Christopher Calle, the pack’s new Cubmaster, has the spirit of adventure in his core. He started Wood Badge, the highest form of local adult leader training in Scouting, just two months after joining! As a successful small business owner, he has a keen sense for how to operate an organization the size of Pack 862. He and I have been working on transition and handoff for a year. You may not have realized this, but I’ve been mostly phoning it in for a few months because Chris has been mostly running the show!

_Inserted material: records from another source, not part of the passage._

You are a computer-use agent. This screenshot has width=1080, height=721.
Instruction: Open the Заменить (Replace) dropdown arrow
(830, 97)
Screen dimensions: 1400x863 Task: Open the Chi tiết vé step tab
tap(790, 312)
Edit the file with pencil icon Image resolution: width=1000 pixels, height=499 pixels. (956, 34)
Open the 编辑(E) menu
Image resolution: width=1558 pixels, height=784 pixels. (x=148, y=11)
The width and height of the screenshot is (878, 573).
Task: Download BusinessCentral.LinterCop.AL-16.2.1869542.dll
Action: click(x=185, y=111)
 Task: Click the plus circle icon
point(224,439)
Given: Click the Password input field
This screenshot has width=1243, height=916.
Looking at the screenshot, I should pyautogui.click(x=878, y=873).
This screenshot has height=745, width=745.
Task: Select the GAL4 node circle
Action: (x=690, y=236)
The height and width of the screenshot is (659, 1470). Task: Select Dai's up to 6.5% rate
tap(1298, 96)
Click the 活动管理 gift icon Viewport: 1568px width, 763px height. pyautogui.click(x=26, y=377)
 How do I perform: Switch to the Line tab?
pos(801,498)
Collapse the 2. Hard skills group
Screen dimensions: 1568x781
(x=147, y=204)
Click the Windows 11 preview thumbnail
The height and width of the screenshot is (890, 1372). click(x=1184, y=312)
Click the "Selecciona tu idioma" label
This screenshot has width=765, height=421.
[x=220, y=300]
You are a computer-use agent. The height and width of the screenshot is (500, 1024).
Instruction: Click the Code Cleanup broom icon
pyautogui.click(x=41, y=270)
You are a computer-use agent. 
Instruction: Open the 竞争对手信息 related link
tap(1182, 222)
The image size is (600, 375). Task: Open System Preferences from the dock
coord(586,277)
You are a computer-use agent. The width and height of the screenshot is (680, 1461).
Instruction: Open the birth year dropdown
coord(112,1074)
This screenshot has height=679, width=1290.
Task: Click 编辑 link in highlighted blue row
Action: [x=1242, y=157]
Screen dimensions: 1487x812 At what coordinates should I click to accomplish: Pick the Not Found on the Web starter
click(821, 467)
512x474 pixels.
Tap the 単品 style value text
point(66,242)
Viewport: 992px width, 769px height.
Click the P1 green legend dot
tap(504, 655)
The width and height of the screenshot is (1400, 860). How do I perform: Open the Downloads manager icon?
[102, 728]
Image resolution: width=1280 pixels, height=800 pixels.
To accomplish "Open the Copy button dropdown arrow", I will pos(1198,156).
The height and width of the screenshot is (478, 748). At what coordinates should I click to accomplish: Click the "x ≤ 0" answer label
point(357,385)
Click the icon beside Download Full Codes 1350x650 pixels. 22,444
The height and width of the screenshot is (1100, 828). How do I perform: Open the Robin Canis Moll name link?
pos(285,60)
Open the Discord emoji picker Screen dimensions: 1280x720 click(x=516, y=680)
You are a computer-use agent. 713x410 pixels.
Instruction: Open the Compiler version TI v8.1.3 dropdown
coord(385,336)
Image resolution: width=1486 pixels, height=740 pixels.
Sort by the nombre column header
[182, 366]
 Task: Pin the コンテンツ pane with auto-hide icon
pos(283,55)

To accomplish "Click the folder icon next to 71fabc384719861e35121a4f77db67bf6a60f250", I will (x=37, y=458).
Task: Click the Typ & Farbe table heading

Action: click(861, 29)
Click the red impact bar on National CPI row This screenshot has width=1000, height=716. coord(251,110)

Please be sure to support him in his new role! (Be sure to hassle him when he ad libs through an event error! 😁) Additionally, Christopher has shown dedication to where I didn’t do as hot: he ran a den for half a year that needed help (it wasn’t his own kid’s den!), and he is actively thinking through ways to improve den leader initial training in the fall.

Melody Stevens, Committee Chair, has organized the committee to become something I have never seen in the history of this pack. Dating before my time, the Cubmaster and Committee Chair have both shouldered far too much of the duties that the committee should be doing. That is not a great dynamic. Melody has done amazing work to turn this around. We have the best staffed committee ever, we have enthusiastic, committed committee members in key roles, and it’s working well!

Alesia Pearson, Chartered Organization Representative (COR), is our official representative to Central Lutheran Church. You don’t see her much, but let me be very clear about something: this pack is VERY lucky to have such a supportive COR and chartered organization! Alesia fully supported Pack 862’s move to include girls. Except for occasional scheduling conflicts, Central Lutheran has never said no to building use. That is a huge deal! I’ve seen other situations where Scout units struggle with chartered organizations that were disinterested or unsupportive. Pack 862 is VERY lucky to have such a supportive, community-minded organization that has its back.

Out of respect for Christopher, I need to keep some distance from the pack. Growing up in a Methodist minister’s family, I saw how it’s important to let the new leader take charge without the prior leader’s presence clouding things. I am still working with Chris and Melody behind the scenes on transition matters. I’m also sharing my crazy thoughts with them, which they are ignoring if they are smart.

Also, what I identified above are things important to me. This is your pack, so you will need to identify what is important to you! They may be different than my priorities. I can’t way to see how this pack grows and evolves with your new goals.

My own next steps in Scouting are continuing to build up Venturing Crew 863 (for ages 14-20) and support Ethan’s journey in Troop 861. I’ll still be around.

In conclusion, thanks again for a great ten years. I am not gonna Rickroll you because I do need to say goodbye. But I’m never gonna give you up: Pack 862 will always have a strong place in my heart.

You have great leadership, and I am excited to see Pack 862’s next steps!


P.S., Want some beeeeeeeanz? [Note from Aren: This is an inside joke. Ask me to serve you beans to see what this refers to.]